Dataset items

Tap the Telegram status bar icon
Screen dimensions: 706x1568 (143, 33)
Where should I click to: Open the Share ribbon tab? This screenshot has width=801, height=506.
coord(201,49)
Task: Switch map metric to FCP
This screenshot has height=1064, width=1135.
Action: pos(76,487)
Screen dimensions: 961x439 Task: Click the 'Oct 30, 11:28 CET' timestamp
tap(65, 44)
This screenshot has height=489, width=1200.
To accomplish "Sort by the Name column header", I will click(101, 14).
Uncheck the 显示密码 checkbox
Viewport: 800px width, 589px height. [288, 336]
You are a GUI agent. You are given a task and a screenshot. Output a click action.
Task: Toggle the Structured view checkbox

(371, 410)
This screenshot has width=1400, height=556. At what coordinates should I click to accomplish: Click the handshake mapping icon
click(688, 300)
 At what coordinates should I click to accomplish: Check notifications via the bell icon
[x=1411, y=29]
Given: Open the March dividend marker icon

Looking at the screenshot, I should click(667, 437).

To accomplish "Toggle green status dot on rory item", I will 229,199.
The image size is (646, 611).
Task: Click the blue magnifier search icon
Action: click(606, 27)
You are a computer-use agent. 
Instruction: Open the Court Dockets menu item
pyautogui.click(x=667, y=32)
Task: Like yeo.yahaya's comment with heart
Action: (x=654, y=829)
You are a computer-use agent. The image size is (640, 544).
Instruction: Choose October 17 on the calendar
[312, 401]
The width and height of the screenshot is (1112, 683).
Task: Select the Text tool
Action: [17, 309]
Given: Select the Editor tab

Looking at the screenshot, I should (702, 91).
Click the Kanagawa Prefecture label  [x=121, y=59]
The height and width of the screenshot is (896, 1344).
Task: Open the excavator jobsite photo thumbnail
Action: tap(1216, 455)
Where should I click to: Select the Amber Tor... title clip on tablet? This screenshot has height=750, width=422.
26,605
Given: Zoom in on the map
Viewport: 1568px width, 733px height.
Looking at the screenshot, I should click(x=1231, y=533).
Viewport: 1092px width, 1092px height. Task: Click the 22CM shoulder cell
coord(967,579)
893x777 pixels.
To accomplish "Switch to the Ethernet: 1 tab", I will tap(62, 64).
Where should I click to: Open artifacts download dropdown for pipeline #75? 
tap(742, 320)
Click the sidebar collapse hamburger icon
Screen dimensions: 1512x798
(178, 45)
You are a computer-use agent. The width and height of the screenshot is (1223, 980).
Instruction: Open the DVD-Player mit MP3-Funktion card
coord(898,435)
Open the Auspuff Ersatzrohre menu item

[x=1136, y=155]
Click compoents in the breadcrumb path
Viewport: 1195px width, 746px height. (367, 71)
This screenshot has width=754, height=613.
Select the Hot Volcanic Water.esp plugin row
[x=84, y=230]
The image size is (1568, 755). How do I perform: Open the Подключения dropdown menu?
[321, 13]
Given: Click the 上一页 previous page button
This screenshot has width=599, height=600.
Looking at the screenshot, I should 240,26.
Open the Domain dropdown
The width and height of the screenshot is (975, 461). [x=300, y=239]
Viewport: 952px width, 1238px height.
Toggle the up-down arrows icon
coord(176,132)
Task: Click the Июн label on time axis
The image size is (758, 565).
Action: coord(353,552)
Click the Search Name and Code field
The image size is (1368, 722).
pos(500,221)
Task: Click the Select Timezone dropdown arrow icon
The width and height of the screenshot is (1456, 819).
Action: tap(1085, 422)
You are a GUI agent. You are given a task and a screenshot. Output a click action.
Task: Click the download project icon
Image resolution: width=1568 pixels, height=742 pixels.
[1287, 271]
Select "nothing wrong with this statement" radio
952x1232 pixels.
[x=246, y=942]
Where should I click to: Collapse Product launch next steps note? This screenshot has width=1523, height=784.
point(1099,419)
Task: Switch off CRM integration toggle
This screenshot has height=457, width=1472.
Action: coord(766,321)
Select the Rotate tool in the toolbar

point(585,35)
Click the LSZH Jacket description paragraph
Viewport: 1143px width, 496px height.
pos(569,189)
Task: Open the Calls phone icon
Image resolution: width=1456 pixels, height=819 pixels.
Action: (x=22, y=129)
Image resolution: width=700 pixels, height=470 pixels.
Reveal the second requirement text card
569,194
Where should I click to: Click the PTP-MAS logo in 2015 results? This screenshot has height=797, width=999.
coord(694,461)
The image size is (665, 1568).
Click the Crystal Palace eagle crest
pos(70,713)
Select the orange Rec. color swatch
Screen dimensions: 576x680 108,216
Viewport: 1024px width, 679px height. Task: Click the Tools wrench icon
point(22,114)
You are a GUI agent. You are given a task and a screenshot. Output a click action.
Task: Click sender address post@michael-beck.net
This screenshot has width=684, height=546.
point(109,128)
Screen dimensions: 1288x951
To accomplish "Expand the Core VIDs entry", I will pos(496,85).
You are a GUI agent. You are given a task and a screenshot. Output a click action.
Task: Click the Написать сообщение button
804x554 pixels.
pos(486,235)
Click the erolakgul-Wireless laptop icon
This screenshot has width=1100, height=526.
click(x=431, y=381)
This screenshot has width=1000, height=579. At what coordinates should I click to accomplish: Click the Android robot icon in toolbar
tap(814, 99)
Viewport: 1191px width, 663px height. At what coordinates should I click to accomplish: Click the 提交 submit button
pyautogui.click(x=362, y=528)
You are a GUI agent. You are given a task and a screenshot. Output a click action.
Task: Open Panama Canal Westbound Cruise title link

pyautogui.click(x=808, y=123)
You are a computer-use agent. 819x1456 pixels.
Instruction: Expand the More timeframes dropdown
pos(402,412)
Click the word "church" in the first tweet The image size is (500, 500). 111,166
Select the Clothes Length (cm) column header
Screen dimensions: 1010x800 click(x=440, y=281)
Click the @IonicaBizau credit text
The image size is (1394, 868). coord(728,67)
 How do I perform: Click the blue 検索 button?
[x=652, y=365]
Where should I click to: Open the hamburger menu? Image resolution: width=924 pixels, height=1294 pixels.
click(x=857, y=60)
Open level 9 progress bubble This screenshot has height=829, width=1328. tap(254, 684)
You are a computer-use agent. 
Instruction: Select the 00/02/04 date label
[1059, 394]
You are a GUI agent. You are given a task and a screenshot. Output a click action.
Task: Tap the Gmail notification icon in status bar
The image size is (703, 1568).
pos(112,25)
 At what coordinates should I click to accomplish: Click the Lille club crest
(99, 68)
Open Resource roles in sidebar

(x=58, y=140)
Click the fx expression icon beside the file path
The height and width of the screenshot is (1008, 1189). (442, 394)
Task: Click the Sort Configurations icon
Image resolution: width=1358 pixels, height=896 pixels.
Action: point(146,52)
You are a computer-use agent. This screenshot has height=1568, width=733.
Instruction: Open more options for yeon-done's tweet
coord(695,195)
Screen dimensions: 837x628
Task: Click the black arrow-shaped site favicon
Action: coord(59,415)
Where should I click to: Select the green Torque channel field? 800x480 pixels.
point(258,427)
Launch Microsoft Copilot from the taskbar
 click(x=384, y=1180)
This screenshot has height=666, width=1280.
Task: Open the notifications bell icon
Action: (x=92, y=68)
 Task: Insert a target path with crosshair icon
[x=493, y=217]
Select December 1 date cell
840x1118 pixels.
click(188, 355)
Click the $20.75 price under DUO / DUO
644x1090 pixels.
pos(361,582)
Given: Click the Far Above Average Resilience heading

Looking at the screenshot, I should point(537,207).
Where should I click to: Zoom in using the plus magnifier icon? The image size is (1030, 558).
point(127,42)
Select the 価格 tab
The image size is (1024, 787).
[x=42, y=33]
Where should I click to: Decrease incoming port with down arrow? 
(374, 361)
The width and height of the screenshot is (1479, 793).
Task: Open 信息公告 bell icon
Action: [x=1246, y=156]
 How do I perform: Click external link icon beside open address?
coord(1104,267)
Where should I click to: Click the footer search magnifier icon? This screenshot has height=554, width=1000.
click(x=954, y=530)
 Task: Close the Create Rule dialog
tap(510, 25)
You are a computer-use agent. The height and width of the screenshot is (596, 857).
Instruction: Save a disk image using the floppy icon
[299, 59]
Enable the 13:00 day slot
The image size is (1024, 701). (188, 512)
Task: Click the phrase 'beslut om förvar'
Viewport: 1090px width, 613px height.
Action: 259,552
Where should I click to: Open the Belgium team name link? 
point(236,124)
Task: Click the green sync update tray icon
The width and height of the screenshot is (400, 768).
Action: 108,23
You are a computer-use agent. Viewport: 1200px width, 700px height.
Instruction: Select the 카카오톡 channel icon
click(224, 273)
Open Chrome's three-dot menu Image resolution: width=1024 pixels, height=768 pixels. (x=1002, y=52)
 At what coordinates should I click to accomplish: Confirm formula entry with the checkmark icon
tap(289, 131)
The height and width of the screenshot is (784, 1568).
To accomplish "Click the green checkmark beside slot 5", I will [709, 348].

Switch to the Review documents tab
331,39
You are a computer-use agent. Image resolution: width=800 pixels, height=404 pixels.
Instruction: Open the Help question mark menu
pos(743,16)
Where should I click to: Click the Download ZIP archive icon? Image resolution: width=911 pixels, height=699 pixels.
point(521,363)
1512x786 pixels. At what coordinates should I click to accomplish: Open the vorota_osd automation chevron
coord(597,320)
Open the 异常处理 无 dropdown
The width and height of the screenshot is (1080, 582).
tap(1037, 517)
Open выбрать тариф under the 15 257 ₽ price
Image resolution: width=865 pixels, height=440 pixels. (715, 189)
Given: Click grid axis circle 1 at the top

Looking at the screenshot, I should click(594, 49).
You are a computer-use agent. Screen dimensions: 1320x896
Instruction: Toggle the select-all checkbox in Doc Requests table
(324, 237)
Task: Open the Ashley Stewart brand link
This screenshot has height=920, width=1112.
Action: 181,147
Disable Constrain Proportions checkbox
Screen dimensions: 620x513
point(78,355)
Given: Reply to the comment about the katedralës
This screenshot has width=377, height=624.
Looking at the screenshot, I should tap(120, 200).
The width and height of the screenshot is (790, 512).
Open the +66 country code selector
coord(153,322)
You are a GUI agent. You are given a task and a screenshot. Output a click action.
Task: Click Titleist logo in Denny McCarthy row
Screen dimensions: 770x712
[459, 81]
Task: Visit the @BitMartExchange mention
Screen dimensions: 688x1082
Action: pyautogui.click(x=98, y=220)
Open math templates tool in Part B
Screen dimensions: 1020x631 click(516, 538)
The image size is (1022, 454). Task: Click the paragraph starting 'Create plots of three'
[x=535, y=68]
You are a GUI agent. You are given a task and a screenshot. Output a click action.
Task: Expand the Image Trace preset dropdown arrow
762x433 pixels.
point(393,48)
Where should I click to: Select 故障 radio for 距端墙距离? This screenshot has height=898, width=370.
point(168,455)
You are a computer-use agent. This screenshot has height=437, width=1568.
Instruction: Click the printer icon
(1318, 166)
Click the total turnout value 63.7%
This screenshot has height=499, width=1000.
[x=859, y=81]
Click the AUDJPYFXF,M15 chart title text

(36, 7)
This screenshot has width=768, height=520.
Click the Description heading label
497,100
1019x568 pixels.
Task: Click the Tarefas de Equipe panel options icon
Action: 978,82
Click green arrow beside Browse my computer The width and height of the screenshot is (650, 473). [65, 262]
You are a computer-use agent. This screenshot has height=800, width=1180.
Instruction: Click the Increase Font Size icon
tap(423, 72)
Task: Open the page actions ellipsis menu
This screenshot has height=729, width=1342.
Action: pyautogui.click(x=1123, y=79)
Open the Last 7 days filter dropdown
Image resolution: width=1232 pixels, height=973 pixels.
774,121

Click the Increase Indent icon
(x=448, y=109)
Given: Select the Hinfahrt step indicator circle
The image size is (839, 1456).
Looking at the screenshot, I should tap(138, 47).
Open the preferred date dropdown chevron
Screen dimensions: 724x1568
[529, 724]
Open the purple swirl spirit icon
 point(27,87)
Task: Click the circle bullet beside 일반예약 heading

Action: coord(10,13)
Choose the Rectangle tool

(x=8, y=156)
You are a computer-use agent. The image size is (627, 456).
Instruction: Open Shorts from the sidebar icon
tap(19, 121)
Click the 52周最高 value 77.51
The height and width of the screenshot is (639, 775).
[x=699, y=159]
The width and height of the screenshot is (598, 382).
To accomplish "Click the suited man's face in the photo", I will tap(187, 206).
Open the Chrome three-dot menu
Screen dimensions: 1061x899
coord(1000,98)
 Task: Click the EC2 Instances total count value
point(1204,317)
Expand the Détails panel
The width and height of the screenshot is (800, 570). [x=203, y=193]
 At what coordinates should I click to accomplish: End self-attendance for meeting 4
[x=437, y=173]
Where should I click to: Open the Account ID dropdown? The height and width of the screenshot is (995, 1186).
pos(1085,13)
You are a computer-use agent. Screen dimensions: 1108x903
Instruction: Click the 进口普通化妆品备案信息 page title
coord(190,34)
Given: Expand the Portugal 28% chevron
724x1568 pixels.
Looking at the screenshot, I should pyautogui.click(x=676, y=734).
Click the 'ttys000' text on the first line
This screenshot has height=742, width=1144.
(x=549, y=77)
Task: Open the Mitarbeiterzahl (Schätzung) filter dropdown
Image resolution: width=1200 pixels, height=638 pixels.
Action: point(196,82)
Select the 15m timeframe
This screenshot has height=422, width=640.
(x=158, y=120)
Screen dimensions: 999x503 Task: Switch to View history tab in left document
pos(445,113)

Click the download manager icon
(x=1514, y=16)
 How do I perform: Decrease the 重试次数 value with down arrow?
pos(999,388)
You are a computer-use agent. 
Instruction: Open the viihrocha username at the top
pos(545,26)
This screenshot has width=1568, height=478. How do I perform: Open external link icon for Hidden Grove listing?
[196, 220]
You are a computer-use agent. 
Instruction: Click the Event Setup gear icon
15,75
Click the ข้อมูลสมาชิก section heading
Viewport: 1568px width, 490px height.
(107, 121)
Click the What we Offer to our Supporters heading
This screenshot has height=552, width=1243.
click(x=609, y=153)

WHAT THE TASK REQUIRES.
Using the entries above, return each line that includes the word "Sort".

ANSWER BOX.
To accomplish "Sort by the Name column header", I will click(101, 14).
Task: Click the Sort Configurations icon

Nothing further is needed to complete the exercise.